"""

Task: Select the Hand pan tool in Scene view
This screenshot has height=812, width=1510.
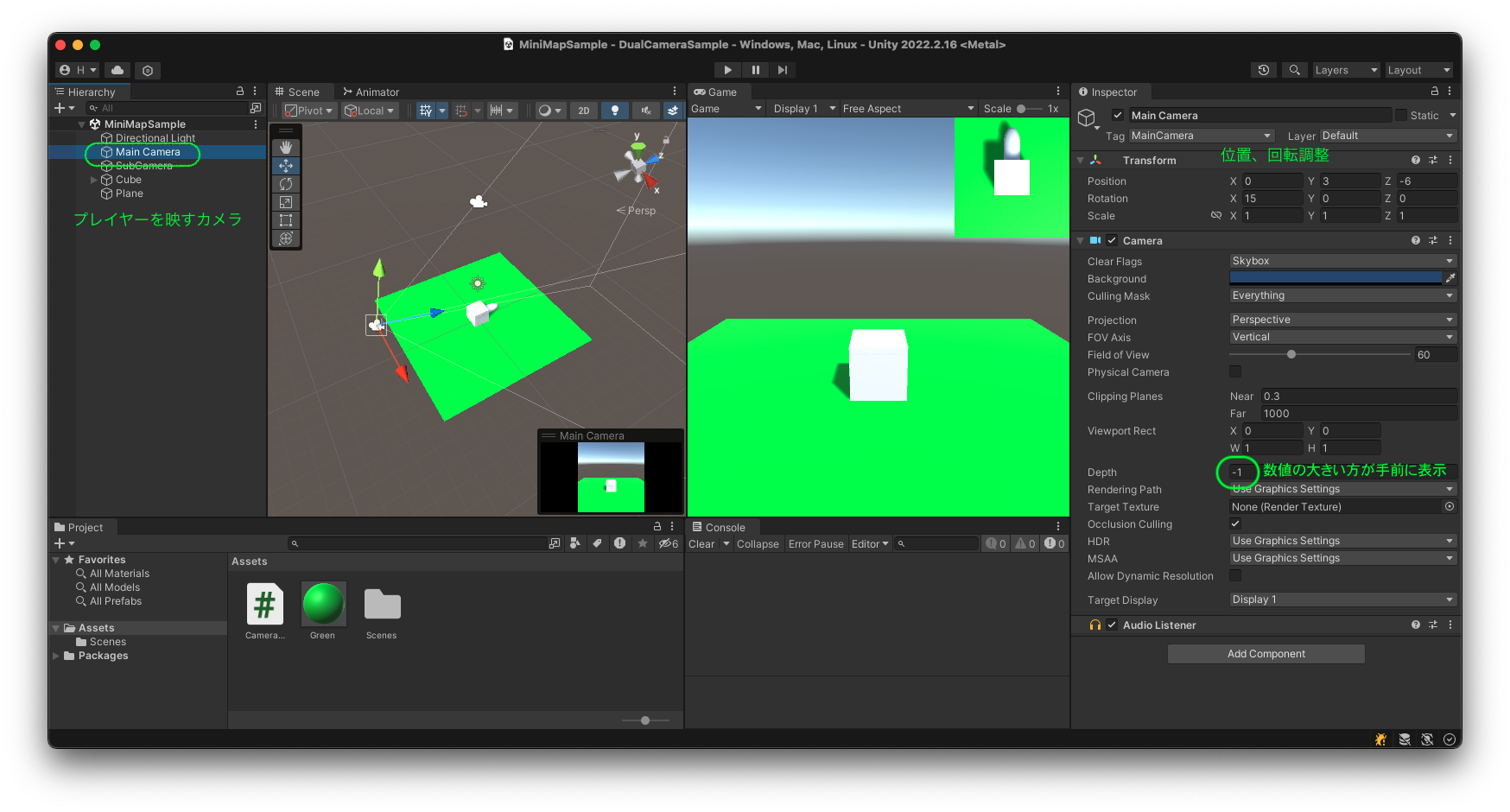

"""
"""

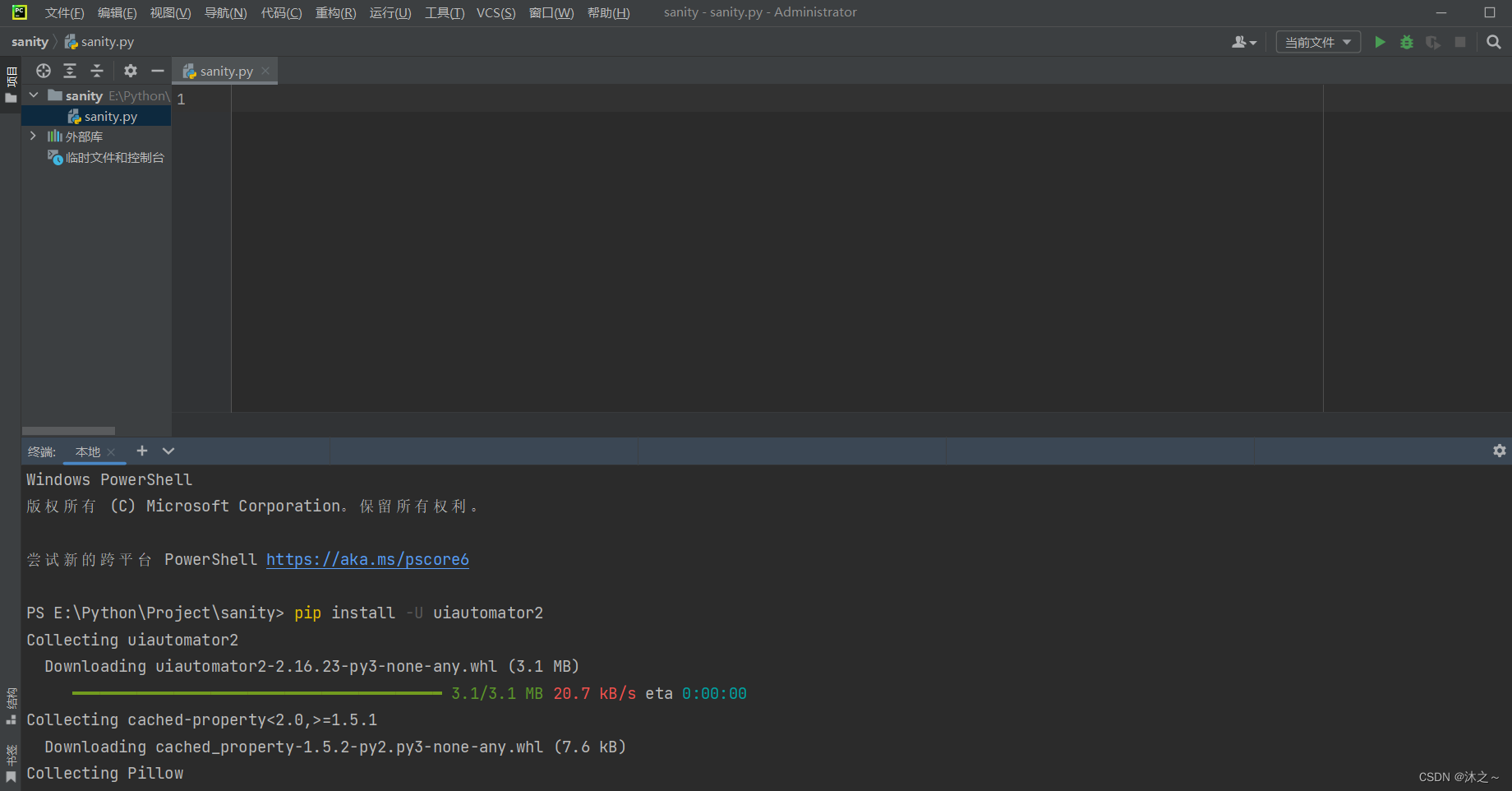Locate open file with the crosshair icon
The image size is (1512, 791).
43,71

"""

• Action item
Only the lines from the one containing "Task: Select the Hand pan tool in Scene view" through the one containing "This screenshot has height=812, width=1510." are to be retyped, both boundary lines included, with no other material.

• Written solution
Task: Select the Hand pan tool in Scene view
This screenshot has height=812, width=1510.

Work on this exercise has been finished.